The Perks of Procrastinating

I am constantly telling my students not to procrastinate. Plan ahead, I tell them. Do your work early, I preach.

But truth is, when I procrastinate, I tend to do my best work.  Anyone else?

For example, I tried to plan for the last eight weeks of school before Spring Break, but I just couldn’t decide what I wanted to do. I had a lot of “big ideas”, but I couldn’t narrow them down to specific tasks, activities, assessments, etc. On and on this went, until Monday.  I don’t have English until 6th period, so I had all day to get my plans together.

procrastination

Recent Procrastination Win: Connotation Activities

I wanted to start our poetry study with some connotation activities because my kids needed the review AND connotation can be fun.

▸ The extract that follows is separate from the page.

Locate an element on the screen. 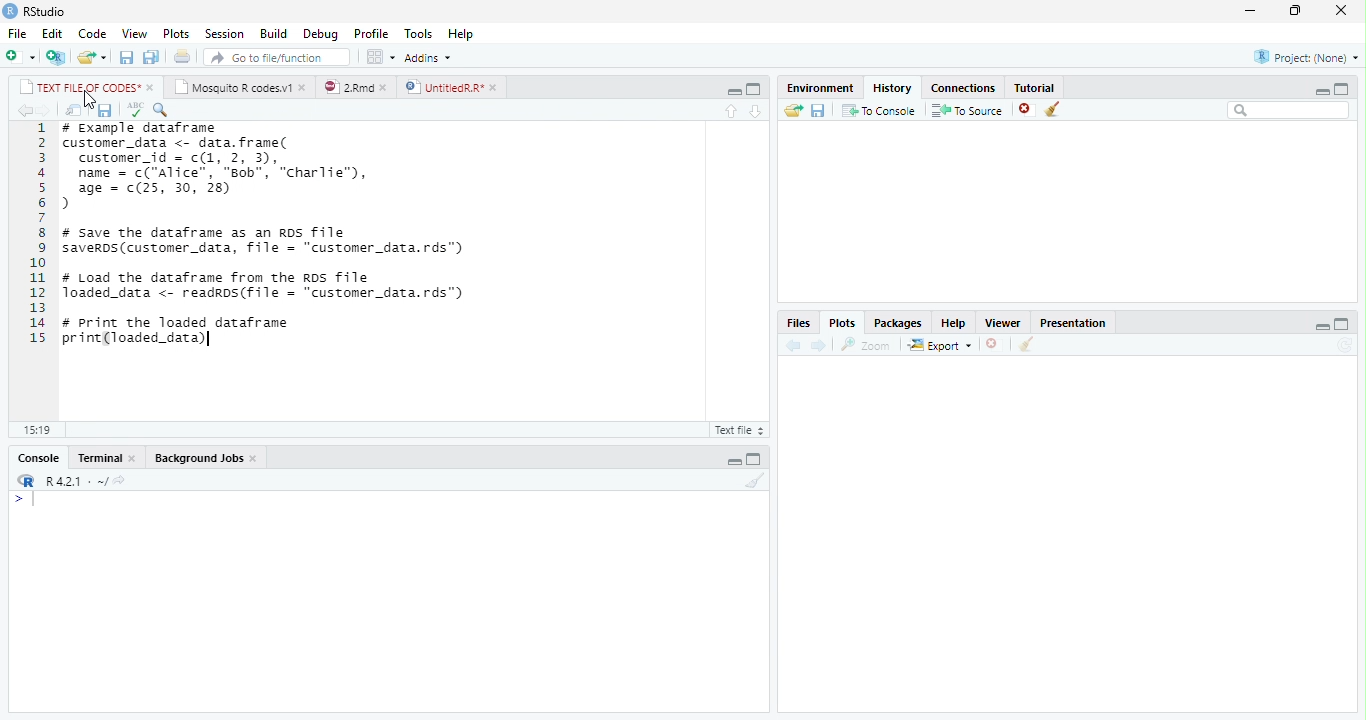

I started by asking them if they’d rather be called “youthful” or “childish”. We had a great time discussing which one and why. Then I had them write the word “Hollywood” in their notebook and write anything and everything they associated with the word and discuss with their tablemates.  We then added their notes to the whiteboard (There were some doozies!). Next, I had them fill in the sentence “The ____ of her perfume lingered long after she left the room”, then they had to choose a positive, neutral, and negative word to replace the blank. I loved walking around and listening to the conversations they had about all of these activities.

As we discussed the sentence and talked about which words work and which words don’t, one student exclaimed: “that’s cool!” I about fell out laughing. I threw a fist into the air and said “YESSSS”!

Finally, I gave my kids lists of six words on colored paper. They had to rank the work from most to least positive on their own, then get with other students who had the same list and come to a consensus. These discussions were really interesting! After looking up the dictionary definitions, they had more great conversation about how that changed their ideas about some of their choices.

These activities were all curated from a little search of the internet, and it went SO well! AND it sparked some ideas for poetry study for the rest of the semester.

Yay for Procrastination!

My point is, sometimes procrastination works.  Of course, I’m a big planner so I never completely leave things to the last minute, but the details are definitely better left to the last minute for me.

How about you? Are you a procrastinator too?

_____

Day 3 of 7 days of blogging in the books!  Thanks to an email from Gerard Dawson (who was inspired by Seth Godin), I was inspired to post every day for a week. Hopefully, this will get me out of my slump and maybe, just maybe, I’ll have a golden nugget of wisdom to share this week.

One thought on “The Perks of Procrastinating

  1. My best work is always after procrastination. Lessons, even papers for grad school classes are infinitely better when done at the last minute. I think It’s about giving the brain time to processes before doing it.